### Activity
When writing out the entries below, keep only the lines from the line with "Where should I" to the line with "You are a GUI", both included, exactly as they are, and leave the pictures aside.

### Dataset records
⟨
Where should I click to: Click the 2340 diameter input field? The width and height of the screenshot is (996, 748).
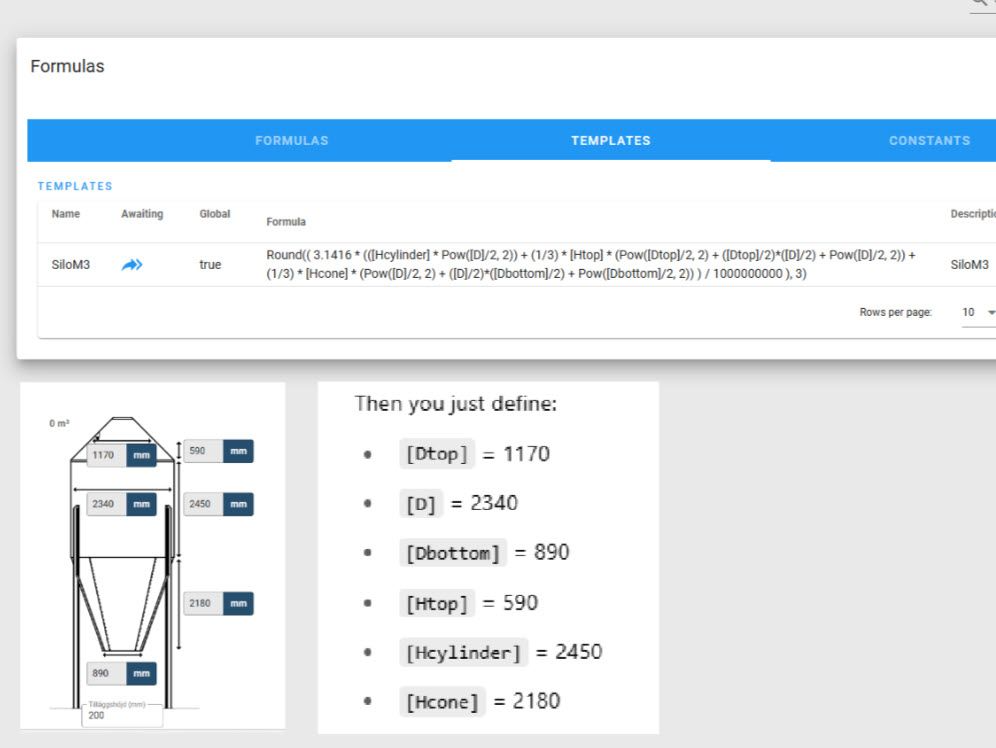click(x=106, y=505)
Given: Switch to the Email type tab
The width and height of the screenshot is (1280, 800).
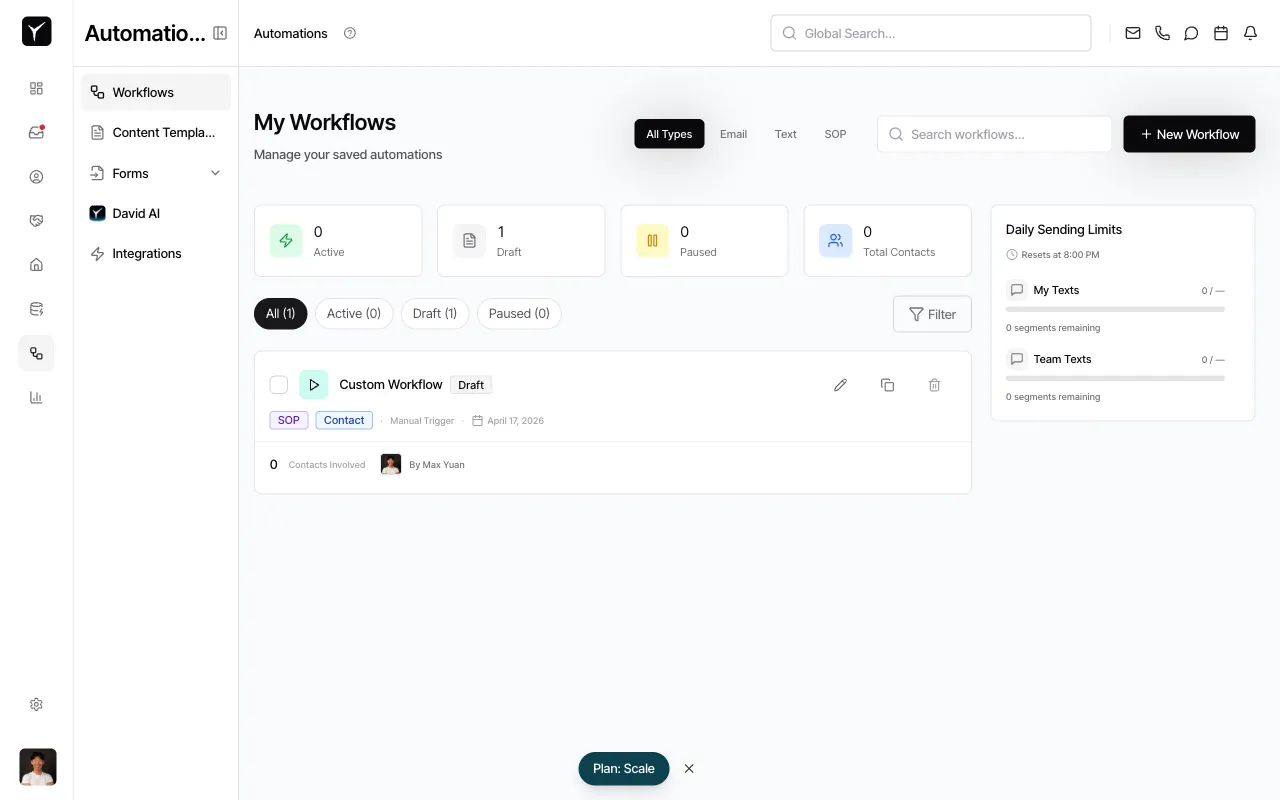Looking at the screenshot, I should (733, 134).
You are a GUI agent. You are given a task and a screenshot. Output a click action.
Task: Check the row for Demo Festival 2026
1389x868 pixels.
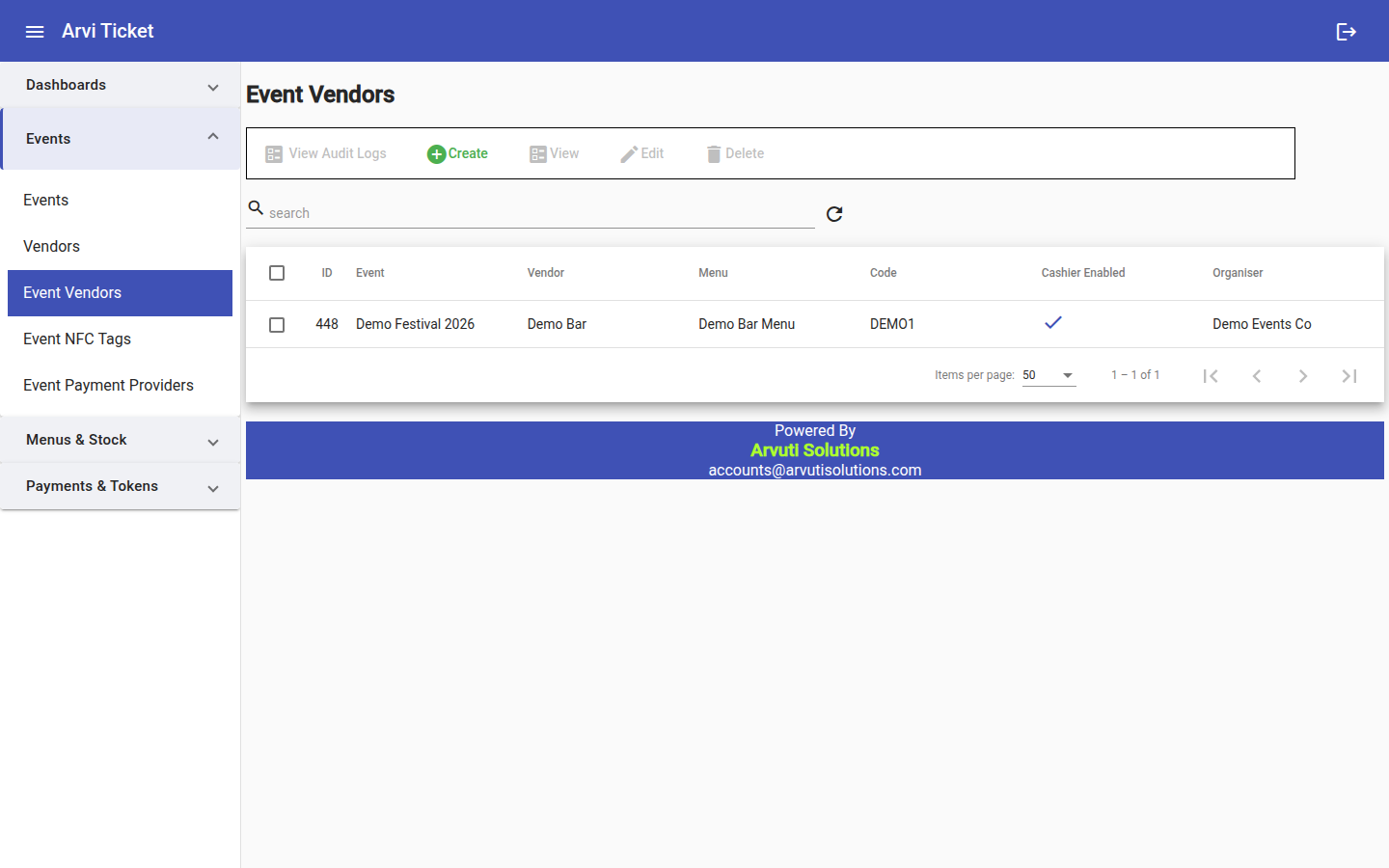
⟩
⟨
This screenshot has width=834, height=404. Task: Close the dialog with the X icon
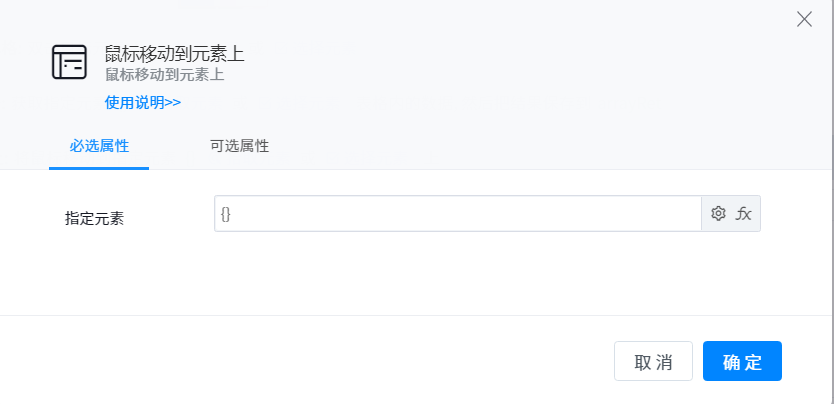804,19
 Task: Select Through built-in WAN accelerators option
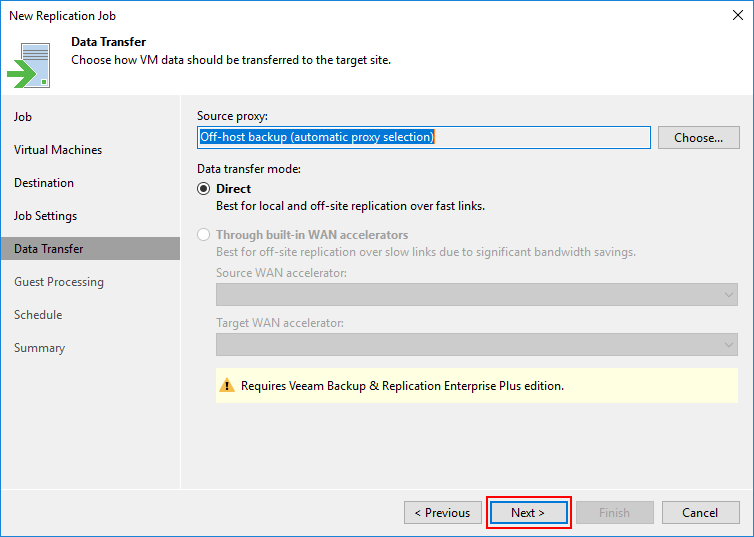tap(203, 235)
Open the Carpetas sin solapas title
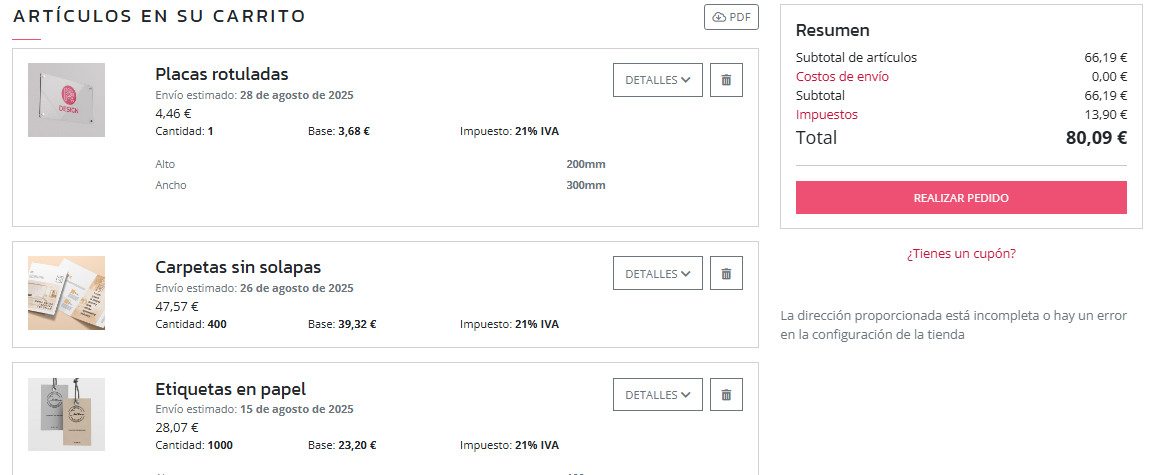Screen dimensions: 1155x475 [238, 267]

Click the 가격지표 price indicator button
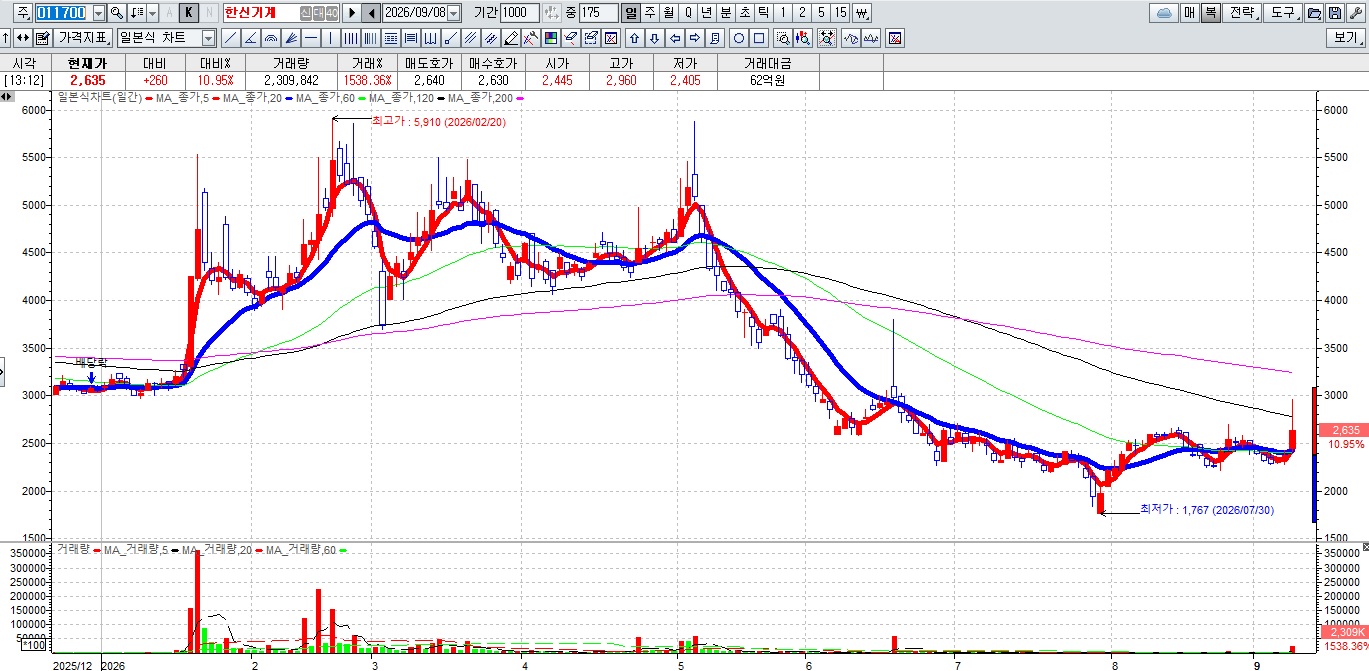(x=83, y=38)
⟩
### Written solution
Where should I click to: Click the 2340 diameter input field? The width and height of the screenshot is (996, 748).
click(x=106, y=505)
Given: Switch to the Email type tab
The width and height of the screenshot is (1280, 800).
Looking at the screenshot, I should (733, 134).
You are a GUI agent. You are given a task and a screenshot. Output a click action.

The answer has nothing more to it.